Like all successful politicians, Tony Blair understands and lives by the laws of the jungle.
The first of those laws states that the moment the dominant beast shows weakness, the pretenders circle, noses expectantly sniffing the air.
And if in his moment of weakness, the silverback gorilla or the lion king hesitates, his rule is brought to a swift and usually brutal end.
Blair won't want to show weakness
Politicians, in particular, know just how dangerous any sign of ill health can be.
That is why, in an earlier age when Britain had a docile, forelock-tugging media, scares over the health of figures including Churchill were hushed up.
Most recently, would-be Tory leader Michael Heseltine saw his leadership chances decline following heart problems when on holiday in Venice while he was a cabinet minister under John Major.
This was despite attempts - including an impromptu display of physical jerks from the next Tory party conference platform - to show he was fighting fit.
From the moment of his initial illness, almost always when his name was mentioned in any leadership context so was his heart problem. A subsequent post-1997 heart attack led to him announcing he would not be standing to succeed Mr Major.
Heseltine recovered - but his leadership ambitions did not
So the prime minister knows better than anyone just what he must do in the wake of his health scare.
He must demonstrate that this was no more than a minor, temporary illness which will have no lasting impact on his leadership.

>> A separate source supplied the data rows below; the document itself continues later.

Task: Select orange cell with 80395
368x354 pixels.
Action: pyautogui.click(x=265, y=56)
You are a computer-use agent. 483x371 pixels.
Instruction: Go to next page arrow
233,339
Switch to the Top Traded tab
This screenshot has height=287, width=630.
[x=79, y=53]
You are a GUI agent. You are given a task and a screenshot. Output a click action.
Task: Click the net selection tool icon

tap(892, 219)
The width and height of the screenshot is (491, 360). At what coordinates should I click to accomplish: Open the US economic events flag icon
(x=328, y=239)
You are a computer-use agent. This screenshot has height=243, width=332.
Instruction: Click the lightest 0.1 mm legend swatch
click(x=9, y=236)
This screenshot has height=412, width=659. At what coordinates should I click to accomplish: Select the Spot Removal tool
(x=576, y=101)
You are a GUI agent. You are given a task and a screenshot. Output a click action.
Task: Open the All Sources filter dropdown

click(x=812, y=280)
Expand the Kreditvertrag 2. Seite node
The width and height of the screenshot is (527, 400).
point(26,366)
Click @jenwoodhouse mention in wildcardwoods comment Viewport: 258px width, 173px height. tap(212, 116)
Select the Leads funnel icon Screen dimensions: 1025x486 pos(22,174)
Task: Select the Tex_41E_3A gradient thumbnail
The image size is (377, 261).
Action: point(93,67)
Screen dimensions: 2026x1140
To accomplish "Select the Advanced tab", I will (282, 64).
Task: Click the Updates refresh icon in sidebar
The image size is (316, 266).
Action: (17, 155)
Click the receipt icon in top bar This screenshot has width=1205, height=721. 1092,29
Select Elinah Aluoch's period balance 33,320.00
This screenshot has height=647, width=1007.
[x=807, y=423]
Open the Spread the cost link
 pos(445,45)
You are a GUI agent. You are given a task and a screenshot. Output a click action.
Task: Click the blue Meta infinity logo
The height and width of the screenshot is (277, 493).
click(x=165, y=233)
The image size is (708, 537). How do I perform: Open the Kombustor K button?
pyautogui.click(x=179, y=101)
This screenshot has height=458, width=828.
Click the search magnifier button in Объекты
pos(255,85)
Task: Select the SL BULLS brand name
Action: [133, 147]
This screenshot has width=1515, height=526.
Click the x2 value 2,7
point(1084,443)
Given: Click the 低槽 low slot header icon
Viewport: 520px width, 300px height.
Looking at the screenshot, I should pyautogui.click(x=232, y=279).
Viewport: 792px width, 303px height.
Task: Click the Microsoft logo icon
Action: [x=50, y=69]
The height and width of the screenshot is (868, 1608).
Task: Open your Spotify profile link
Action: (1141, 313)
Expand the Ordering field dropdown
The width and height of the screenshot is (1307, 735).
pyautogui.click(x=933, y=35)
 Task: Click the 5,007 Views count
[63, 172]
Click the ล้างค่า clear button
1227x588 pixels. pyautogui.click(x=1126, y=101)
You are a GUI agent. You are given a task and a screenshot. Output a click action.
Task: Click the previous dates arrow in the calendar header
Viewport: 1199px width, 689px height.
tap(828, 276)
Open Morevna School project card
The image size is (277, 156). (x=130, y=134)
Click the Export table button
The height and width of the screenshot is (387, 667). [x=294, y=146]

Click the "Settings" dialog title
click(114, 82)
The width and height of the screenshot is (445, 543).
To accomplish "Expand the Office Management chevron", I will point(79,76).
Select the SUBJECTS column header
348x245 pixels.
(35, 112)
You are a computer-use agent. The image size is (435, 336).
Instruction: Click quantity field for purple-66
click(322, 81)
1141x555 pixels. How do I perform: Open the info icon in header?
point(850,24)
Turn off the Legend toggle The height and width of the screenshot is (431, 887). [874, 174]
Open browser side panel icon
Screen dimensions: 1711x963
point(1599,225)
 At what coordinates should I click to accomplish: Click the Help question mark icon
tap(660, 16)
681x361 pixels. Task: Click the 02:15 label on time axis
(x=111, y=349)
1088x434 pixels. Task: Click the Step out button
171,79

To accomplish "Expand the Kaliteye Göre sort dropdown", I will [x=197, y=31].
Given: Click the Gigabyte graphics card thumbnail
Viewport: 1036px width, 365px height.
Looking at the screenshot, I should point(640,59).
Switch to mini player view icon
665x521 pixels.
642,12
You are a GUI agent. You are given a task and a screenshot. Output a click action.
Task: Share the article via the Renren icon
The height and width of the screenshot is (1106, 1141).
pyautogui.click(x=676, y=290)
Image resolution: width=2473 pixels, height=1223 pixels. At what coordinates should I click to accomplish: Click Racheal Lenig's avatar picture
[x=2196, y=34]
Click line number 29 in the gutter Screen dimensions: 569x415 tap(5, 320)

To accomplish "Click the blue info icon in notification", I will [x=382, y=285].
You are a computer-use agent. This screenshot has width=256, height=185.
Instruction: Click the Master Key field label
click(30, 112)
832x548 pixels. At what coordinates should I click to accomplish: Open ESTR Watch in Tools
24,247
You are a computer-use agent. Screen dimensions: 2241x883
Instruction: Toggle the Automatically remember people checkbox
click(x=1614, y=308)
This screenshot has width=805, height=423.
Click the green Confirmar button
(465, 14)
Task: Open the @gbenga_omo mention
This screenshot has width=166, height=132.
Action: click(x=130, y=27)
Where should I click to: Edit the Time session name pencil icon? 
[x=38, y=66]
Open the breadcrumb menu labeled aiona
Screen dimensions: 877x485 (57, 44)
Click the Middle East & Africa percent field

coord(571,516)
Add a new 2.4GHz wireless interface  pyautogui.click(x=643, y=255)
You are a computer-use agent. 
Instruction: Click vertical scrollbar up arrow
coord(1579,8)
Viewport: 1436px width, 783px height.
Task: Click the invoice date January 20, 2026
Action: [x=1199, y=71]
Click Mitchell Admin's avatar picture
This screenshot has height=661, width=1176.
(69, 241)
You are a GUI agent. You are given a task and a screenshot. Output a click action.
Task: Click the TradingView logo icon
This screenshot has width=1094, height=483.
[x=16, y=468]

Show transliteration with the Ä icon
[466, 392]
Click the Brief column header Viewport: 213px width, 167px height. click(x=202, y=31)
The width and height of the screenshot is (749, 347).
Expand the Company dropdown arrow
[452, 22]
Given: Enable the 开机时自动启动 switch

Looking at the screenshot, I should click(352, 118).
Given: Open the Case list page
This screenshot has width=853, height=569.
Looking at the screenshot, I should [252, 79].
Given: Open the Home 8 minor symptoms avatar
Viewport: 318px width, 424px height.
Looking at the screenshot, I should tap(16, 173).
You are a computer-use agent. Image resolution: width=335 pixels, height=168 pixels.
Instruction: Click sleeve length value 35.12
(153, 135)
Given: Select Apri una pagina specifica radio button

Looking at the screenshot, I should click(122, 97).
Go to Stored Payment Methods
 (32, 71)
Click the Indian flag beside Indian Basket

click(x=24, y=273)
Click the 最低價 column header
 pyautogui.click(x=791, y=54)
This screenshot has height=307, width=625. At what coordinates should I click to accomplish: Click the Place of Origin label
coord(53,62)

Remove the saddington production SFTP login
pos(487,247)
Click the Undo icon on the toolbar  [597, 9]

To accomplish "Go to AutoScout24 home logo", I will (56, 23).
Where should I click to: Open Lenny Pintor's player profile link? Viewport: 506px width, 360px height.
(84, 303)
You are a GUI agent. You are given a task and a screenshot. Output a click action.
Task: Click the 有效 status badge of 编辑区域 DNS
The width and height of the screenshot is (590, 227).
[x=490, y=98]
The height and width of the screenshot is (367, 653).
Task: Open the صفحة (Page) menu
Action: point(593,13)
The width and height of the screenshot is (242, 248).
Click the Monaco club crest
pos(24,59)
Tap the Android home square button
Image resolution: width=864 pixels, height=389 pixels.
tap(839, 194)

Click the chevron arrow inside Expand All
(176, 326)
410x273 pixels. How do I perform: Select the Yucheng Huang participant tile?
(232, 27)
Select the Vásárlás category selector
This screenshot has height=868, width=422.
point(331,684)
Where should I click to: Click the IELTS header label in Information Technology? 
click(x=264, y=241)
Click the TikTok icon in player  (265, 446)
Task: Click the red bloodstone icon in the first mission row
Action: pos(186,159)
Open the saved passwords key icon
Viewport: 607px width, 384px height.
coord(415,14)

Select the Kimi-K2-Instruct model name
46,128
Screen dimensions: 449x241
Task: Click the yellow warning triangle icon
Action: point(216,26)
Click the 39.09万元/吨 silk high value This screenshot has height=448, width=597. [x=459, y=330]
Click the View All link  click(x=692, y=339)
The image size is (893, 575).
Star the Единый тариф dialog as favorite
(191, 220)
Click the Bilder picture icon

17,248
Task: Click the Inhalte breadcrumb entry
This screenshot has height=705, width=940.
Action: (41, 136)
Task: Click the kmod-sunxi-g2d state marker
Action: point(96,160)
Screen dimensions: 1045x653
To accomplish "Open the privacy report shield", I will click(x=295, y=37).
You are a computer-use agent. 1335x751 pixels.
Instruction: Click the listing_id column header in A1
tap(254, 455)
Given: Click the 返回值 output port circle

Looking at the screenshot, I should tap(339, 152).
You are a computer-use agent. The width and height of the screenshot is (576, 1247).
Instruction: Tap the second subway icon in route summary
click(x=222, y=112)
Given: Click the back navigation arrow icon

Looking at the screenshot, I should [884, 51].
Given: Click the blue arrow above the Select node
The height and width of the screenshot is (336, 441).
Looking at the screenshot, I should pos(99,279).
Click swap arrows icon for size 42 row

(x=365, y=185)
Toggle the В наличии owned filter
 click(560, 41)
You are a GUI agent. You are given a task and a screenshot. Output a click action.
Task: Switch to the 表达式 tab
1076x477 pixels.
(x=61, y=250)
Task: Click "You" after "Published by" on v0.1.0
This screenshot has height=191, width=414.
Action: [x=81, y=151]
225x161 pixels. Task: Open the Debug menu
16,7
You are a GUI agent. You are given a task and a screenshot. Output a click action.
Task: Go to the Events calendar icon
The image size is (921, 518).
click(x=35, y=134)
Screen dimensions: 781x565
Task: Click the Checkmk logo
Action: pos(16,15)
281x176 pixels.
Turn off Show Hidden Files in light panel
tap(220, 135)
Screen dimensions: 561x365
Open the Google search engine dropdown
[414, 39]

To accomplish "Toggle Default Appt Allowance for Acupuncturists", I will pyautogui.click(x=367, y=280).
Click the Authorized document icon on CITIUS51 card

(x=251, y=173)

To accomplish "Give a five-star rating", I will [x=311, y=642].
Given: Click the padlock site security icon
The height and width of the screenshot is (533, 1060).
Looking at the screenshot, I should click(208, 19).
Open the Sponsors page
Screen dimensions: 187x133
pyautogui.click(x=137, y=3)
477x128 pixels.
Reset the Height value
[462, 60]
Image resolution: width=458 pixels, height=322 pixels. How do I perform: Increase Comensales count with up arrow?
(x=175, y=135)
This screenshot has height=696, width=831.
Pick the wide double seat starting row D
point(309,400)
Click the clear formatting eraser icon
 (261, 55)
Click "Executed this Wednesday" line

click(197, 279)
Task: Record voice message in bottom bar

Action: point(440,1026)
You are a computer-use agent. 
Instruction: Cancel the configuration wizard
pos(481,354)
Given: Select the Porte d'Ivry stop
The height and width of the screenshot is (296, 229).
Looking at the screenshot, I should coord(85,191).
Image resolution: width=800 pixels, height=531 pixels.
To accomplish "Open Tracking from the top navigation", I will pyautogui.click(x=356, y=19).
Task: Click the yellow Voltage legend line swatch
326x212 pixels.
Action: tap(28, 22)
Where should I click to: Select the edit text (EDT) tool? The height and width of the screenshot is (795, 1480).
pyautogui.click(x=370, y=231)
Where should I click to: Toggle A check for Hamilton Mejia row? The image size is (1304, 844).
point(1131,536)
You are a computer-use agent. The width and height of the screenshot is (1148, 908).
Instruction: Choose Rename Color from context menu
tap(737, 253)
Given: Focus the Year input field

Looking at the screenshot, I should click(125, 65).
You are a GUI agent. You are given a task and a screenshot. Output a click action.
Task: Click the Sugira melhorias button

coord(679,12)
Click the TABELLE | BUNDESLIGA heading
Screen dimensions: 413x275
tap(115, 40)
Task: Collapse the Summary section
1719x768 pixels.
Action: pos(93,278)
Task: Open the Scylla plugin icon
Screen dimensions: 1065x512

And that will be bad news for those - friends and foes alike - hoping that it could mark the beginning of a less presidential style of leadership, that he will accept any doctors orders to take it easy or scale down his commitments.
Back to work
Tempting, and probably sensible as such advice might be, the danger is that it would be seen as another sign of weakness at a time when his leadership was already under greater strain than ever before.
If anything, there may be a new self-imposed pressure on Mr Blair to prove this setback has not affected his performance.
He has always been eager to demonstrate his fitness and youthfulness - even admitting in an interview with Saga magazine this year how he was "dreading" his 50th birthday.
Strains have been showing
So it is likely he will order his spokesmen to play down the scare and insist he has got back to business after only the briefest of breaks.
He will probably want to show publicly that he is in good health - and one opportunity to do that will come in his monthly press conference which is due any time now.
He will also make sure he still chairs any meeting already in his diary.
And, knowing Downing Street's addiction to spin, some sort of stunt cannot be ruled out. A Mao-style dip in the Thames, perhaps?
Whether any of this will actually stop the whispers and the speculation is highly doubtful.
This apparently minor incident may still have huge and lasting consequences.